Texto extraído >>
————————
A la luz de recientes estudios, como el realizado por Lewis Mumford y la distancia histórica trabajando a su favor, podemos tener hoy no sólo una mejor percepción sino una mejor valoración de las utopías.
Con un exceso de recurrencia, el término ha pasado a ser el desván preferido para los que, al capricho de su imaginación desbordada, o de sus preferencias ideológicas, amontonan proyectos políticos de la más diversa condición con el propósito de modificar a grupos comunitarios con dispares orientaciones, distintas de las que germinan en las cabezas de otros.
Hoy, desde la contemporaneidad que nos asiste, sabemos con certeza que el deseo de cambio de un orden social existente no procede necesariamente del imaginario utópico, sino de una inspiración real que una colectividad se ha planteado como un deseo de cambio de rumbo.
Pero lo que se aborda en el presente artículo está alejado de esa concepción aspiracional legítima surgida en la conciencia de un pueblo, digámoslo así. Lo que aquí se reflexiona sí tiene qué ver con el imaginario utópico del personaje que dirige el rumbo de nuestro país porque a la orientación de Andrés Manuel López Obrador parece guiarla una postura que tiende a socavar el orden reinante en este momento en México, debido a una desvinculación con la realidad.
Aunque desde su tribuna mañanera trata de argumentar en favor del país que él imagina (y que quizá desea) con aparentes actitudes críticas de la realidad del país, lo cierto es que su retórica no ha logrado quebrantar, ni siquiera parcialmente, el estado de cosas reinante en la vida del país. Al final de todo, la verdad es que sólo representan, en un juego de espejos y ópticas, la imagen invertida de la sociedad mexicana
Desde la percepción personal del presidente, hoy todos los males provienen del pasado; no del pasado histórico, sino del pasado construido por lo que él llama el viejo régimen; también de los adversarios y de los que —según él— no se afilian al pensamiento de la transformación.
En sus sueños de extravío el país perfecto, construido desde las fantasías del presidente, le será entregado al pueblo sabio al final de su mandato, como corresponde a un registro de su imaginario, un registro escrito con el polvo dorado emanado del Humanismo Mexicano que López Obrador imagina como aportación cumbre de su pensamiento lúcido y brillante para iluminar a todos.
————————
Datos proporcionados >>
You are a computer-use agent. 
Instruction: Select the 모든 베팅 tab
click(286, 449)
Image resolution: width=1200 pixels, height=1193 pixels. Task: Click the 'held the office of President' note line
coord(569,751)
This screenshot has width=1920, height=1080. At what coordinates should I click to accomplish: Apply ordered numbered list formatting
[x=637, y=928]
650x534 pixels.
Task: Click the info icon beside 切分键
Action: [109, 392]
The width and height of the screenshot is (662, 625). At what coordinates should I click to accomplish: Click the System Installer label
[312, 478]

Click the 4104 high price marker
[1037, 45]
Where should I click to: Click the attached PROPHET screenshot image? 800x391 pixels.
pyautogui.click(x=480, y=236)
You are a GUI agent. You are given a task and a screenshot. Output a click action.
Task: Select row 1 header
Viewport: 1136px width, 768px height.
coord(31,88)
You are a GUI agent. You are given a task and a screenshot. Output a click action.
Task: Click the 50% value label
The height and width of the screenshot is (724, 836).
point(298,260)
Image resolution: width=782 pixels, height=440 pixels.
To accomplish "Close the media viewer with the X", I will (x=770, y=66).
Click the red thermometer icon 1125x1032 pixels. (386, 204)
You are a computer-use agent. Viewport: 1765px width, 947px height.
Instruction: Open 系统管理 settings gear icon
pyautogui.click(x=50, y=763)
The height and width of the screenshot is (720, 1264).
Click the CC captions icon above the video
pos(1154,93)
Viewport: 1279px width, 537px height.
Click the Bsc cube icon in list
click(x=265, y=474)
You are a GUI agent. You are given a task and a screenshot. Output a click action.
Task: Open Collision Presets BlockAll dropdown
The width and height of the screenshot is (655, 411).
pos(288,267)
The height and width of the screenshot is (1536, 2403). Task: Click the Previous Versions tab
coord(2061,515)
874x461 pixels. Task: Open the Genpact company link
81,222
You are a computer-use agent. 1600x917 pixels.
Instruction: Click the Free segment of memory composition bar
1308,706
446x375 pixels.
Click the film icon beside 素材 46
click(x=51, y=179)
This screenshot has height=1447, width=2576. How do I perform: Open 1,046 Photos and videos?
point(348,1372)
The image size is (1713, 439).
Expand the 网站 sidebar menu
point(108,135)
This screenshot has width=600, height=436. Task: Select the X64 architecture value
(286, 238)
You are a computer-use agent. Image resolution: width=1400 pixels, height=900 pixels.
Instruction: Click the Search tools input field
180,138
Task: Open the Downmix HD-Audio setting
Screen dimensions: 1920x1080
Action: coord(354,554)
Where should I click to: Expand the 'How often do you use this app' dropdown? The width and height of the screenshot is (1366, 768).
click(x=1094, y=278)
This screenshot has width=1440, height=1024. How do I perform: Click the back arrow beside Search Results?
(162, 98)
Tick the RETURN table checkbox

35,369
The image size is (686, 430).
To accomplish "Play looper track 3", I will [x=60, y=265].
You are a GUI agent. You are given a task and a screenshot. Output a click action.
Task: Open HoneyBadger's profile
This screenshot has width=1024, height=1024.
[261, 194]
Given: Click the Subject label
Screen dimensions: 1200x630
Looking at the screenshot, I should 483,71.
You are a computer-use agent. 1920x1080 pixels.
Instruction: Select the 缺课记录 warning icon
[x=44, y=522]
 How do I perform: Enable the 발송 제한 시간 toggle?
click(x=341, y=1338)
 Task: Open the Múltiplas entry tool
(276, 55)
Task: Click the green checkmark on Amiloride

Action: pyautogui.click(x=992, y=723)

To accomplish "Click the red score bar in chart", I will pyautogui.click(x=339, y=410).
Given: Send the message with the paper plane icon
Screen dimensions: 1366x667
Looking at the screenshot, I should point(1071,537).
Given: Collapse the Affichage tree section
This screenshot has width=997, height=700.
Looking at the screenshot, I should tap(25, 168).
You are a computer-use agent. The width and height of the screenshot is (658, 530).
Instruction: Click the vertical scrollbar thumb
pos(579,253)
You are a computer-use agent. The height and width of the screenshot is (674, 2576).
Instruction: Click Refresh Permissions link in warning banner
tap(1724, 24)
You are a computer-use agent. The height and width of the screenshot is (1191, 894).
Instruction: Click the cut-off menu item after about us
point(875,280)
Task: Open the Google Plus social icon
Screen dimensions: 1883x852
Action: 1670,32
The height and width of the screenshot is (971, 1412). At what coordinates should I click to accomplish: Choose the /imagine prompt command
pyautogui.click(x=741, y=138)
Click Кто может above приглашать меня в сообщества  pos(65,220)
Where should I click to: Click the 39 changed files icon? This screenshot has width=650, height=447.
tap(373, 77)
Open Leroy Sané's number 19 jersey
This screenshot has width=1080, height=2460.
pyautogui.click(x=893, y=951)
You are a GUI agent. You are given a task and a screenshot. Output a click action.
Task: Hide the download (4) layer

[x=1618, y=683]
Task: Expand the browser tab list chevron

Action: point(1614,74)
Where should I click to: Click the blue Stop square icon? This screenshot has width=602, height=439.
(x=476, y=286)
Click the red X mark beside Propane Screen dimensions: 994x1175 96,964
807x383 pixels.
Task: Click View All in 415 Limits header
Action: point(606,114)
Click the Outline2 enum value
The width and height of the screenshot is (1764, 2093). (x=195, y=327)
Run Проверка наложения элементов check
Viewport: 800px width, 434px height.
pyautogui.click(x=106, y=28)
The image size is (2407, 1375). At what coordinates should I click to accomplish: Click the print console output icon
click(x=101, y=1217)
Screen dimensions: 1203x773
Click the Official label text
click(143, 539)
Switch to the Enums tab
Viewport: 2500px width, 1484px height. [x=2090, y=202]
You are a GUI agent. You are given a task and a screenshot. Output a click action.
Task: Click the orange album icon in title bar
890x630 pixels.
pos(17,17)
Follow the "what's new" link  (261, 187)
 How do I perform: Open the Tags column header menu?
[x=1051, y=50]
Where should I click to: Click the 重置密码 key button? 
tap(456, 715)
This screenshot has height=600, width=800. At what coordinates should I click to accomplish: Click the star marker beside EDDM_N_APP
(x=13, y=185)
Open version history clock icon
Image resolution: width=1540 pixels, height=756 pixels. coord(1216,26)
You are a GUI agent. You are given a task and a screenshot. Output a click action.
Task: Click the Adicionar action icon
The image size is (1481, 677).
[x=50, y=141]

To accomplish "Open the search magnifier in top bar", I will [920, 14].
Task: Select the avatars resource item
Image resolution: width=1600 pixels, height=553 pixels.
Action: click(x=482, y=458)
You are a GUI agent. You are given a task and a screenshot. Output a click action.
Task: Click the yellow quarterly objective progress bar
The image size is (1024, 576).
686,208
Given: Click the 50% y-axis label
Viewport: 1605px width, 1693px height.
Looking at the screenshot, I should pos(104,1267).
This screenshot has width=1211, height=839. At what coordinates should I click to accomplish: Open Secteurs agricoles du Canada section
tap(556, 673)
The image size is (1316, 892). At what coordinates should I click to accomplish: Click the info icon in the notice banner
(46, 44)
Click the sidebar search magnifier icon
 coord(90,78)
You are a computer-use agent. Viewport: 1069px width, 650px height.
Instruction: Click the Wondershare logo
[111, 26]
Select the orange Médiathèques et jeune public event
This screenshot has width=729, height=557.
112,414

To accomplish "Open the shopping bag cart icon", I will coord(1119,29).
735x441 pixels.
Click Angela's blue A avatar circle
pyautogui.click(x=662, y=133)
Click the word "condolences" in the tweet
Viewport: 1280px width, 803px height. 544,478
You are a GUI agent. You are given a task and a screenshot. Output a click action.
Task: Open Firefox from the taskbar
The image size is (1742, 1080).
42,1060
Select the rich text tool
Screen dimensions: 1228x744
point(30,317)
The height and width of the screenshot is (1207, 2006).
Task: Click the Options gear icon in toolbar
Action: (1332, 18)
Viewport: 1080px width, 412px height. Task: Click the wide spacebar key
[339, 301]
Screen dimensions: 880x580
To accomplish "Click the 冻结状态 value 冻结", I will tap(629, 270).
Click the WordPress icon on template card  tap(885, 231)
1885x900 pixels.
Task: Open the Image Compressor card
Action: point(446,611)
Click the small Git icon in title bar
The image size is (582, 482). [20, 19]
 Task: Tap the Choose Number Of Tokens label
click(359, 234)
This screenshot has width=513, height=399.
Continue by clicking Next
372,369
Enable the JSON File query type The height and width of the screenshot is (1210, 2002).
————————
Instrucciones de trabajo >>
**1)** Reproduce el texto sobre López Obrador desde "Aunque desde su" hasta "de la transformación.", ambos incluidos, y renombra "viejo régimen" como "antiguo sistema".
**2)** Cuenta en cuántas líneas de las filas aparece la cadena "size", distinguiendo entre mayúsculas y minúsculas. Responde solo con el número.

Respuestas completas >>
**1)**
Aunque desde su tribuna mañanera trata de argumentar en favor del país que él imagina (y que quizá desea) con aparentes actitudes críticas de la realidad del país, lo cierto es que su retórica no ha logrado quebrantar, ni siquiera parcialmente, el estado de cosas reinante en la vida del país. Al final de todo, la verdad es que sólo representan, en un juego de espejos y ópticas, la imagen invertida de la sociedad mexicana
Desde la percepción personal del presidente, hoy todos los males provienen del pasado; no del pasado histórico, sino del pasado construido por lo que él llama el antiguo sistema; también de los adversarios y de los que —según él— no se afilian al pensamiento de la transformación.

**2)** 8